Most recently, two algorithms have been proposed to identify gene–phenotype relationship instead of finding the gene–disease relationship directly (Lage et al., 2007; Wu et al., 2008). Their assumption is that similar phenotypes are caused by functionally related genes (Oti and Brunner, 2007). Lage et al. (2007) assign candidate gene to protein complexes and then rank these complexes using phenotypic data. Finally, candidate genes are ranked based on the phenotypes associated with the protein complexes. Wu et al. (2008) employ the regression model, named CIPHER, to quantify the concordance between the candidate gene and the target phenotype. Candidate genes are then ranked by the concordance score.
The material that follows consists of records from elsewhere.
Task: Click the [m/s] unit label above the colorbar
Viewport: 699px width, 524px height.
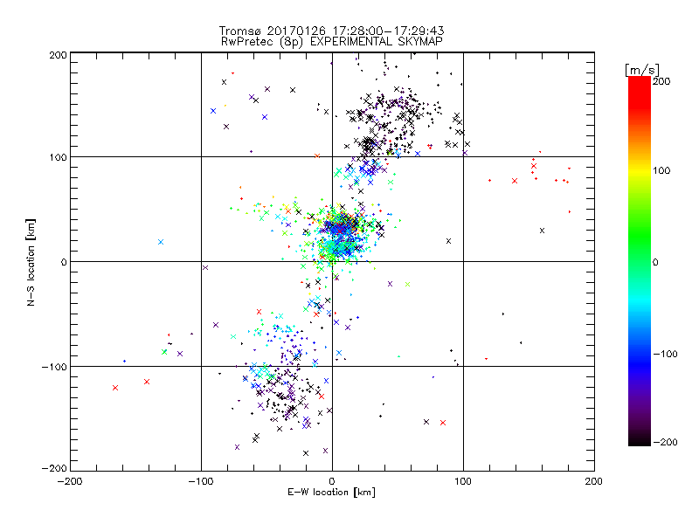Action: (640, 69)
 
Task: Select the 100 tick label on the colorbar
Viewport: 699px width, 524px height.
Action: (661, 170)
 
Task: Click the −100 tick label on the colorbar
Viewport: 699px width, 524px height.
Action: (668, 353)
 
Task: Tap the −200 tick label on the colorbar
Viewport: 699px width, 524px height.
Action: (668, 443)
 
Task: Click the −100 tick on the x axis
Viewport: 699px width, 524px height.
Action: (200, 481)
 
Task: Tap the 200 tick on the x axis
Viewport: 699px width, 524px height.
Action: (594, 481)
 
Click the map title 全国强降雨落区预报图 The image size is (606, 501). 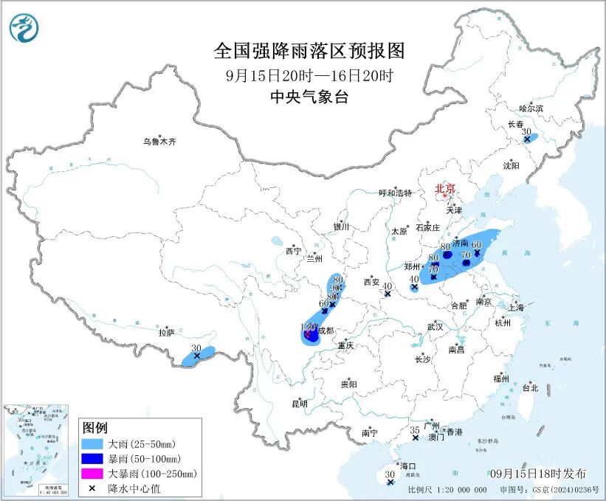309,51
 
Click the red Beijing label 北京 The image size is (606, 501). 445,188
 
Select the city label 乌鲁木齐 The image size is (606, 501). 161,141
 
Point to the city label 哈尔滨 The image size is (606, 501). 530,108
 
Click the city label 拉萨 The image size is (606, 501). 166,333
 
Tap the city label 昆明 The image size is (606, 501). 299,403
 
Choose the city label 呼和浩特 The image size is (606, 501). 398,193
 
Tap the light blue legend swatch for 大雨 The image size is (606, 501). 94,445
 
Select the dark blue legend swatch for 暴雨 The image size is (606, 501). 94,459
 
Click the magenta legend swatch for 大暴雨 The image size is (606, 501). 94,473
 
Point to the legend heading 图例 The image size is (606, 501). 95,429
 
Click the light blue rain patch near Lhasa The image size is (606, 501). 199,356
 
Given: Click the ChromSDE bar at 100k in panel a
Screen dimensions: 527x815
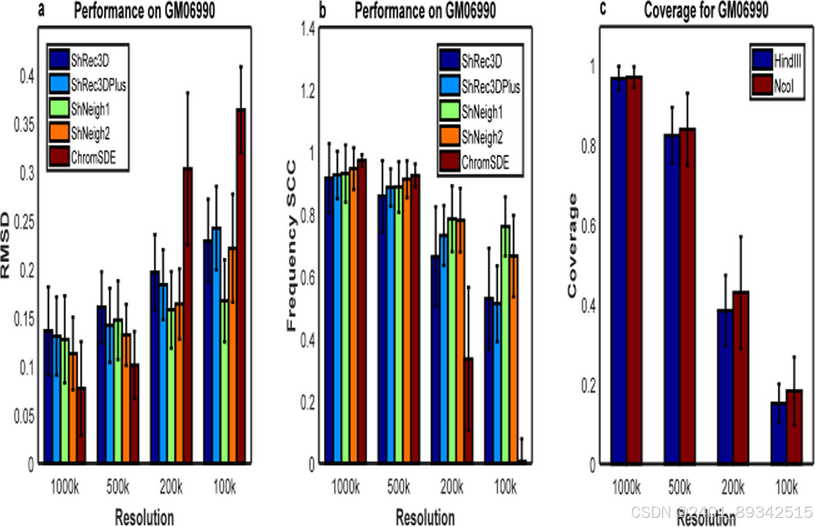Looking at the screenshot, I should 241,287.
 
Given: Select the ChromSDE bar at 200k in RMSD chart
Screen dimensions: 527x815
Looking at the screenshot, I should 188,315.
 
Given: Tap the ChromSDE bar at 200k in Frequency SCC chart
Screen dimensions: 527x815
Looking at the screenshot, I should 468,410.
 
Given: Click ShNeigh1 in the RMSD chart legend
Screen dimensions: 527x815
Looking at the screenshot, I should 90,109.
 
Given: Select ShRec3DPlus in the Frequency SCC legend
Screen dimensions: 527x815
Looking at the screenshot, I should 491,87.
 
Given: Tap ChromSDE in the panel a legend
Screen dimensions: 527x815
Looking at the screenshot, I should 93,157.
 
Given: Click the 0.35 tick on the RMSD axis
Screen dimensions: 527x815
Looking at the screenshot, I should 24,124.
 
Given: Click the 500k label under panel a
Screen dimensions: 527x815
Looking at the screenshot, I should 118,488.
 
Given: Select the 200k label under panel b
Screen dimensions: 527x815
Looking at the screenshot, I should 451,488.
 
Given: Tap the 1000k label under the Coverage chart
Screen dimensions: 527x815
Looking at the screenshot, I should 626,488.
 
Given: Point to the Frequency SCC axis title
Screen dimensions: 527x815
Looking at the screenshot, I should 291,246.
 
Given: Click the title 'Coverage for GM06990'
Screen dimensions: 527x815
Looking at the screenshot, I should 705,10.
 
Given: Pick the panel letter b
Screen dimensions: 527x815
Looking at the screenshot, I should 323,10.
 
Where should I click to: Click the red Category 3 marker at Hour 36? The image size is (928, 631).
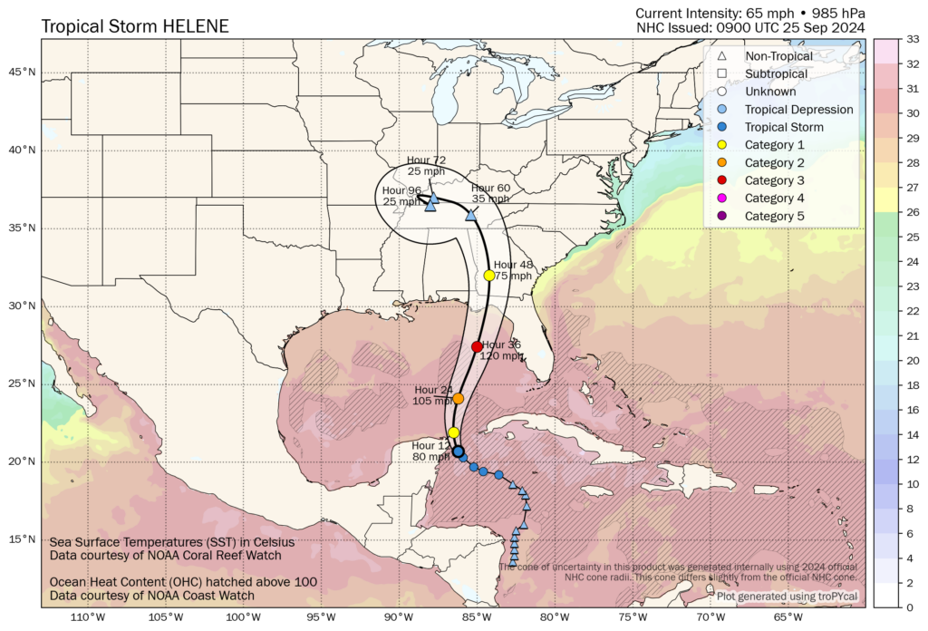tap(478, 346)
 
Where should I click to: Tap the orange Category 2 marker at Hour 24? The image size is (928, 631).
tap(459, 398)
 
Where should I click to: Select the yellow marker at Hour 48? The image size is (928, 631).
tap(489, 275)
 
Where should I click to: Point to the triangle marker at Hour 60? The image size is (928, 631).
tap(470, 215)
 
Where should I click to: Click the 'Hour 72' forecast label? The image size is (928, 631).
tap(426, 160)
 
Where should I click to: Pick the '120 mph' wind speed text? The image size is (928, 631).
tap(501, 356)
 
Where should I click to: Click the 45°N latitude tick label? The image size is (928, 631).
tap(23, 72)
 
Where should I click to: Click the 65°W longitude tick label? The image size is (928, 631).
tap(788, 618)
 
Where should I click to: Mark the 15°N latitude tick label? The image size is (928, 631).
tap(23, 539)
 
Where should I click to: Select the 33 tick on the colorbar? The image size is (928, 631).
tap(914, 39)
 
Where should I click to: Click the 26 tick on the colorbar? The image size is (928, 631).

CIPHER performed better than Lage et al. (2007) on the overlapped benchmark data (Wu et al., 2008).

In this work, we propose a RWRH (random walk with restart on heterogeneous network) algorithm to infer the gene–phenotype relationship. We connect the gene network and phenotype network by gene–phenotype relationship and constructed a heterogeneous network. Then, we extend the random walk with restart (RWR) algorithm to the heterogeneous network, using the target phenotype and corresponding disease genes as seed nodes. In the prioritization of candidate genes, we attempt to make better use of the phenotypic data. On benchmark dataset the proposed algorithm performed better than Wu et al. (2008). We also compared with RWR on gene network only (Köhler et al., 2008), and achieved much higher AUC (area under the curve) value.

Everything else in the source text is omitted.